| What to work on |
In the opinion piece below on Boris Johnson's resignation, list everything the Conservative Party is said to have once prided itself on upholding.

Politics

It was the Conservative Party that created this monster

Tory MPs have an enormous amount of damage to repair now that Boris Johnson has finally resigned

July 07, 2022
Image: Alamy
Image: Alamy

Boris Johnson’s premiership is no more. He had haemorrhaged support to a point that was simply untenable, and by the end it was far from clear that he would even have been leading what can be described as an administration.

It speaks volumes to Johnson’s total narcissism and entitlement that faced with such a situation, there was still suspicion that he would somehow attempt to battle on or even might try to trigger a general election. A brazen disregard of rules and conventions and any loyalty to colleagues has been his hallmark, just as has his tolerance of misbehaviour by supportive colleagues and subordinates. His serial mendacity makes for an appalling spectacle, and the risk is not yet over: if Johnson remains as caretaker prime minister while a successor is found, it cannot be discounted that he will discover a way to inflict further damage on Britain’s international reputation.

The strangest aspect of this sorry saga, however, is that a Conservative Party that once prided itself on upholding our political institutions, conventions and traditions, and claimed that it would always try to act with propriety and in the widest public interest, put up with Johnson for so long. Even if viewed solely through the prism of self-interest, it has been obvious since the Owen Paterson affair that the public had rumbled Johnson and he had lost their confidence last year. Partygate should have been the last straw. Yet still Conservative MPs either continued to insist his appalling behaviour should be forgiven because he was a winner, or wrung their hands helplessly and usually only in private as he dragged them all down. The Conservative Party has been collectively tainted, corrupted and damaged by Johnson’s behaviour and influence over it.

The problem that brought to Conservative Party to this point is not an aberration. It is the direct consequence of not being able to control or come to terms with the political instability the Leave vote in 2016 inevitably created, of which Johnson was key architect. Making him PM showed an open willingness by Conservatives to use him to break rules and conventions to secure Brexit. Entirely predictably, he used these means successfully, and equally predictably it delivered nothing but serious economic and political challenges and administrative chaos.

| Information provided |
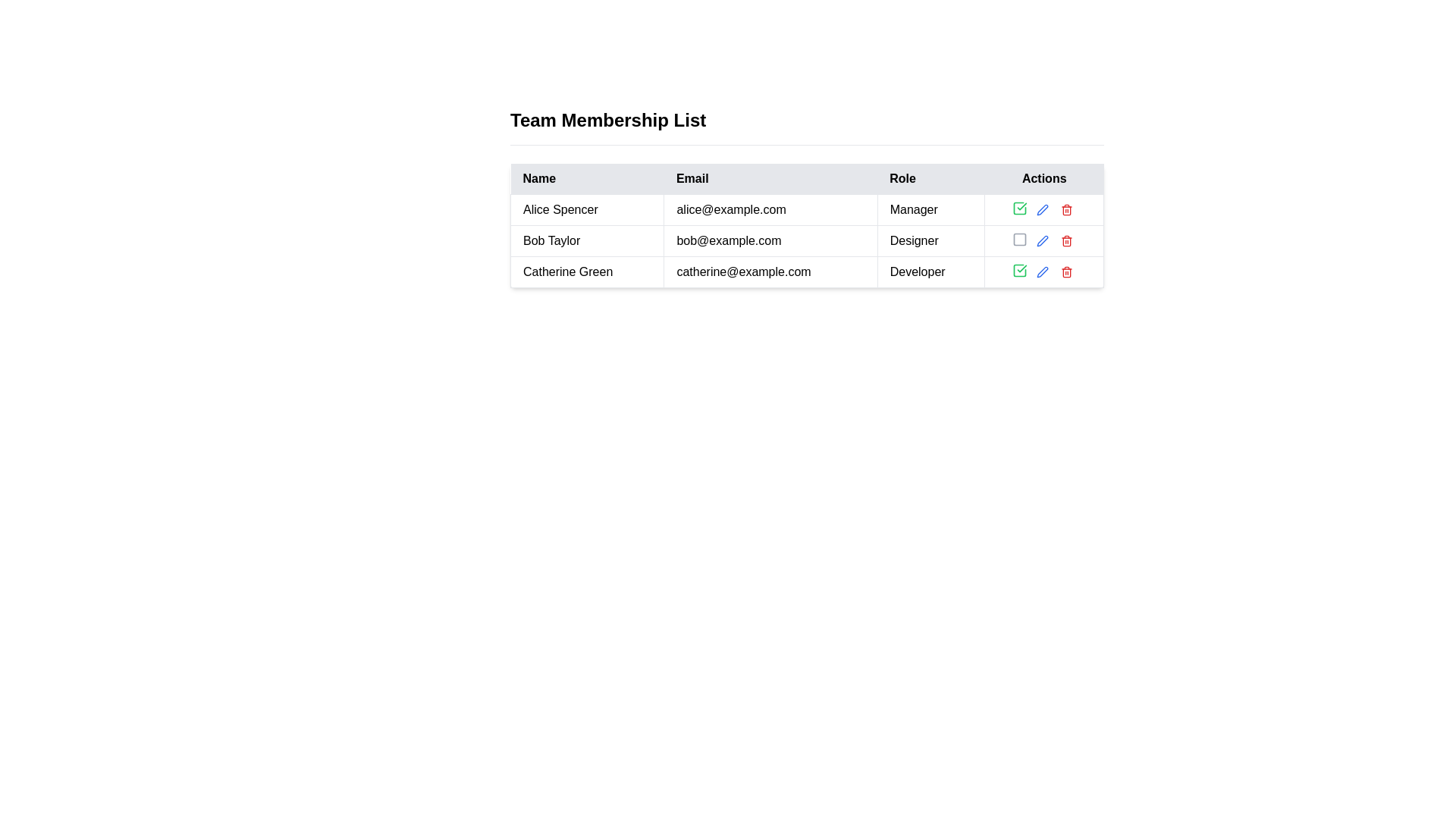  Describe the element at coordinates (1066, 210) in the screenshot. I see `the delete icon button in the 'Actions' column of the first row, aligned with 'Alice Spencer'` at that location.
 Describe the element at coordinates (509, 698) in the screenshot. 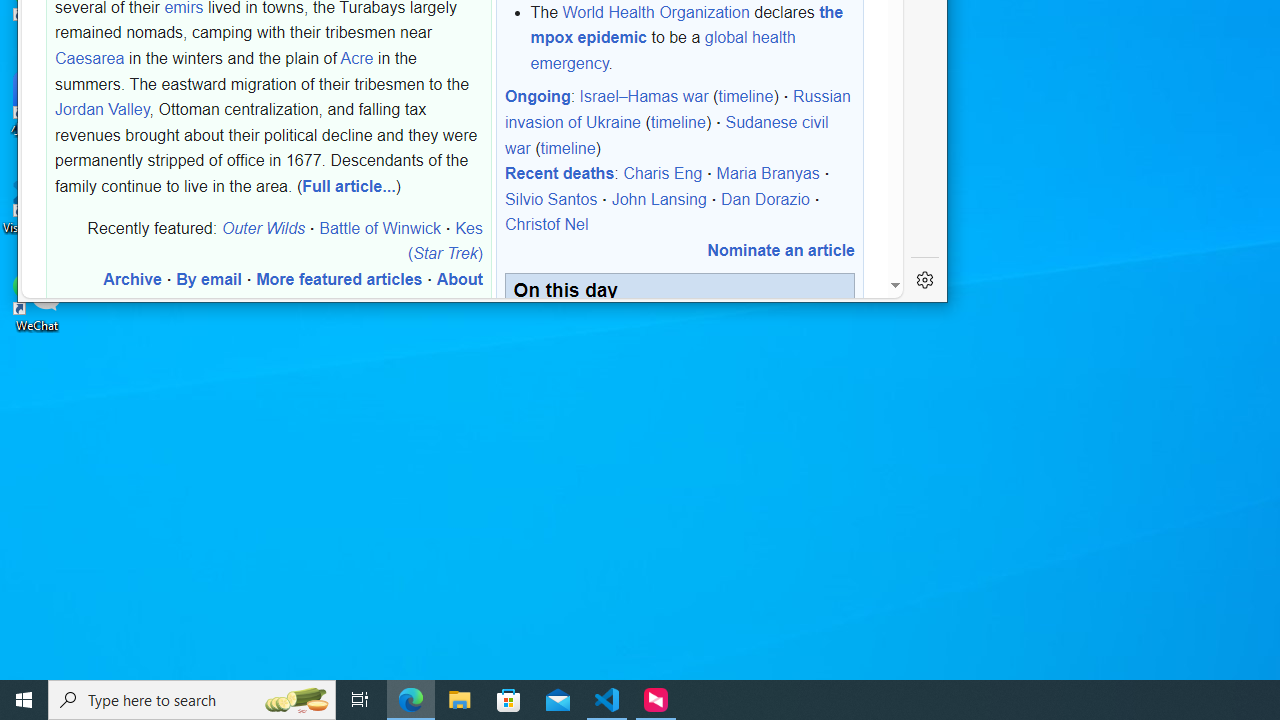

I see `'Microsoft Store'` at that location.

| Exercise result |
- political institutions
- conventions
- traditions